> [What is being asked] From the records below, copy each line that has the word "Expand" in it.

> [Data extract]
::::::::

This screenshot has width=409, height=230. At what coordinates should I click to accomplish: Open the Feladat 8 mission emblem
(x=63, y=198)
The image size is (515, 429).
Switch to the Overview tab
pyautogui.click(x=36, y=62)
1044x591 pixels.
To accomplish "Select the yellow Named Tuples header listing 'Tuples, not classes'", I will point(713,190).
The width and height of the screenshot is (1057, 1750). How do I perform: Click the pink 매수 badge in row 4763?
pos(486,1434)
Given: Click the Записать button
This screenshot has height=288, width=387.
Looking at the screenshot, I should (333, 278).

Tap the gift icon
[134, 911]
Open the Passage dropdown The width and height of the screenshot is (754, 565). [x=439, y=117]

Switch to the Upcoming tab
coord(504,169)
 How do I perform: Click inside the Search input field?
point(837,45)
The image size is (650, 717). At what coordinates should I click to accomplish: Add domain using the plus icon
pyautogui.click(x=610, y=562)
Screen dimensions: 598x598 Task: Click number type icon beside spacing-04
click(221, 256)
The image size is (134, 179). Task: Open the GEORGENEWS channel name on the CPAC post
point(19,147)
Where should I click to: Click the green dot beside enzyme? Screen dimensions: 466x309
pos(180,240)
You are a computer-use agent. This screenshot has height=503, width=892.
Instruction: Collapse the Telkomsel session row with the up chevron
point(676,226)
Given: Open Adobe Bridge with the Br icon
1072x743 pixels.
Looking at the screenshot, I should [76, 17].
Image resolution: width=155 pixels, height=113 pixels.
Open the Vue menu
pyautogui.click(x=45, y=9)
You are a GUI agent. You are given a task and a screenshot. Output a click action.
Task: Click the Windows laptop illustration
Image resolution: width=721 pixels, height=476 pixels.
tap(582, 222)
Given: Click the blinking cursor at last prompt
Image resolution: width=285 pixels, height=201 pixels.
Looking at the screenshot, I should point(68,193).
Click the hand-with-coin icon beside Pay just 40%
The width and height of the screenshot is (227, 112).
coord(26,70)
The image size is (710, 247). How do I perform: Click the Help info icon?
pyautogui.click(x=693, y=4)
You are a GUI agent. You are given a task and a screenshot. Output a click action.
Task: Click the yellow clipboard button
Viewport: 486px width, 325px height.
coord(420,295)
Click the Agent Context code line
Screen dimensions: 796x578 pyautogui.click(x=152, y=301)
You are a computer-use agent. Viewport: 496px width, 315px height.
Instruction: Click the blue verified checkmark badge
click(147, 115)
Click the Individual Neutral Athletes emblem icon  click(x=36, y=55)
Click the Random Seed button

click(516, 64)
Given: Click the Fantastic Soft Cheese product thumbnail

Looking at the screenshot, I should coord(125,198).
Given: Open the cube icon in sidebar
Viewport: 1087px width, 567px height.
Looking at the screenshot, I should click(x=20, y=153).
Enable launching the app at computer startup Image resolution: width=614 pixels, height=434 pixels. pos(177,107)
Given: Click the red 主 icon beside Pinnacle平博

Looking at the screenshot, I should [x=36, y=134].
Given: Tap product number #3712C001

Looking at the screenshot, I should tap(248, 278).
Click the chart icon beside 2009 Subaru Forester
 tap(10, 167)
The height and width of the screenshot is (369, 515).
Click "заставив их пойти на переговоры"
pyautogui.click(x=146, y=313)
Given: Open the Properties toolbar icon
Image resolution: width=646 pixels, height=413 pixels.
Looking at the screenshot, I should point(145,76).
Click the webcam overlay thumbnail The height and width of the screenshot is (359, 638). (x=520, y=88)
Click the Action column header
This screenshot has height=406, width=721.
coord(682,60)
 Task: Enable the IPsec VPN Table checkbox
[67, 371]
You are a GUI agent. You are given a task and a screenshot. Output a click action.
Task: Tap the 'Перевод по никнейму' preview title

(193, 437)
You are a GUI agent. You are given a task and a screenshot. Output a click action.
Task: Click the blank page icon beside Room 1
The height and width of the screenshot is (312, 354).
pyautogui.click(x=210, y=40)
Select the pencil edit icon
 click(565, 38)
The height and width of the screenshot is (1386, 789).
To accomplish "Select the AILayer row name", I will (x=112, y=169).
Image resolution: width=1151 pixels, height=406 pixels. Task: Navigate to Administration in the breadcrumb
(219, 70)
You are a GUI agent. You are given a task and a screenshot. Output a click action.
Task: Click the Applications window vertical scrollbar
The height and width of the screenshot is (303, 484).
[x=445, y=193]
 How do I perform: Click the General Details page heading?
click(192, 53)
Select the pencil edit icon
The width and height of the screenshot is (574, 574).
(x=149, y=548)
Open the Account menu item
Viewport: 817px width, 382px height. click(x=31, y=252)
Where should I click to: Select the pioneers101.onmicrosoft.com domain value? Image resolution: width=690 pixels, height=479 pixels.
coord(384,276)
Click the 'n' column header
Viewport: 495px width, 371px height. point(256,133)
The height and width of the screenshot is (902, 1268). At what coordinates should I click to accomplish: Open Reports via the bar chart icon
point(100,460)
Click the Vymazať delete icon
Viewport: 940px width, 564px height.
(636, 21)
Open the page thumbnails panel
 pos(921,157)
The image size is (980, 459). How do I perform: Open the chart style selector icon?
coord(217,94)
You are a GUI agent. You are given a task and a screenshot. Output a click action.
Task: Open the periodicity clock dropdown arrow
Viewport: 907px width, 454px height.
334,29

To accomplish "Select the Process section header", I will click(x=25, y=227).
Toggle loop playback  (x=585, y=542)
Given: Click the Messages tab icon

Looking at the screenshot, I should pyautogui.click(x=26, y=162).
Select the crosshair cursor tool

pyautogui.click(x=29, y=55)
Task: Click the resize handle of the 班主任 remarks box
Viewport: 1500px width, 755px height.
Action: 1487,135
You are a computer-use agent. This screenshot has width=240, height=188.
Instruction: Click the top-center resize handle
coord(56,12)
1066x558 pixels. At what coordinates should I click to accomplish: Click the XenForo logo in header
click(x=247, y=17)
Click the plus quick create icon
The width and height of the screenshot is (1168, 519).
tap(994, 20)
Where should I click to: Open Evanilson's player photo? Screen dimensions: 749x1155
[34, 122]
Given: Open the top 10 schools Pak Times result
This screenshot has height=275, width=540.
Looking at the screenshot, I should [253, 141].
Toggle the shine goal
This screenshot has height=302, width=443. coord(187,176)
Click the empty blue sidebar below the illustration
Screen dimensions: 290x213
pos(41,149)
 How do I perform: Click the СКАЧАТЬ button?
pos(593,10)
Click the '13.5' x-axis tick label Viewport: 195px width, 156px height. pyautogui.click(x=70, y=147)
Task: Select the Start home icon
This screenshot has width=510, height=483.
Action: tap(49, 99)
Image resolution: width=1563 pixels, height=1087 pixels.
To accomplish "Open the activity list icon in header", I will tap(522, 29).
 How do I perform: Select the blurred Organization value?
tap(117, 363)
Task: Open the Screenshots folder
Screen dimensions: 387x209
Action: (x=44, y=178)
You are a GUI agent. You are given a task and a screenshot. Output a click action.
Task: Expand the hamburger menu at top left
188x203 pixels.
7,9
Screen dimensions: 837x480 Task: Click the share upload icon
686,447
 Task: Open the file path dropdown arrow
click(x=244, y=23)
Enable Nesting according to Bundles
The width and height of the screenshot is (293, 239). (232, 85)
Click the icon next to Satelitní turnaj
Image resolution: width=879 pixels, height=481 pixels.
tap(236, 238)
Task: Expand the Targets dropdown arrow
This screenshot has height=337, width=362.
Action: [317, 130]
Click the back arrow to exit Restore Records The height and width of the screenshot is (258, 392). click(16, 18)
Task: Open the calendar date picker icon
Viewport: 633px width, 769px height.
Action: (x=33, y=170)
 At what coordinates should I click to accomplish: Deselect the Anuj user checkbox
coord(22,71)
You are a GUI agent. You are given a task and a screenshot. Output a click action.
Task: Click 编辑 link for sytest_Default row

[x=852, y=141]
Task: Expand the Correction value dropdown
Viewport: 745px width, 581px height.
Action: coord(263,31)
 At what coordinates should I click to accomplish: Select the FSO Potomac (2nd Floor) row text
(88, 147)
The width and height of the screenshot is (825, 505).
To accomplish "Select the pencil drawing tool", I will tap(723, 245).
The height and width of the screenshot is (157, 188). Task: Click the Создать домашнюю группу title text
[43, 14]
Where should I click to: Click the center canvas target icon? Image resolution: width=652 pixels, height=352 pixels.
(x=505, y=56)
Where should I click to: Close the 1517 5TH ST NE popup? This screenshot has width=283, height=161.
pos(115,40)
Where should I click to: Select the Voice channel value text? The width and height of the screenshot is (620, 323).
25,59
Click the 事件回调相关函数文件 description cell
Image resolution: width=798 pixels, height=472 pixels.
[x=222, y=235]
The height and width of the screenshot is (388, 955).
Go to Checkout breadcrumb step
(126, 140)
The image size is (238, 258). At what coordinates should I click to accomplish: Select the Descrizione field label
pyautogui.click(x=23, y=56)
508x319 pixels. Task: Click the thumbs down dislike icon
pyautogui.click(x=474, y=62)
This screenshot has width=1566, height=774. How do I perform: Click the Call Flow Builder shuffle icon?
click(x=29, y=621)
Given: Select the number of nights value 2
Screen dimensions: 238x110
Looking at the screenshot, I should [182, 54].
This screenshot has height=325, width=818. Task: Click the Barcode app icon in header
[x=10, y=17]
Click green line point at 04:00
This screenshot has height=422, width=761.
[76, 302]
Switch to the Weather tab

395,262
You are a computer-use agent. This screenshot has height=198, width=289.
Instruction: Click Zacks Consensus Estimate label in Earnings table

::::::::

> [Solution to this task]
Task: Expand the hamburger menu at top left
Task: Expand the Targets dropdown arrow
Task: Expand the Correction value dropdown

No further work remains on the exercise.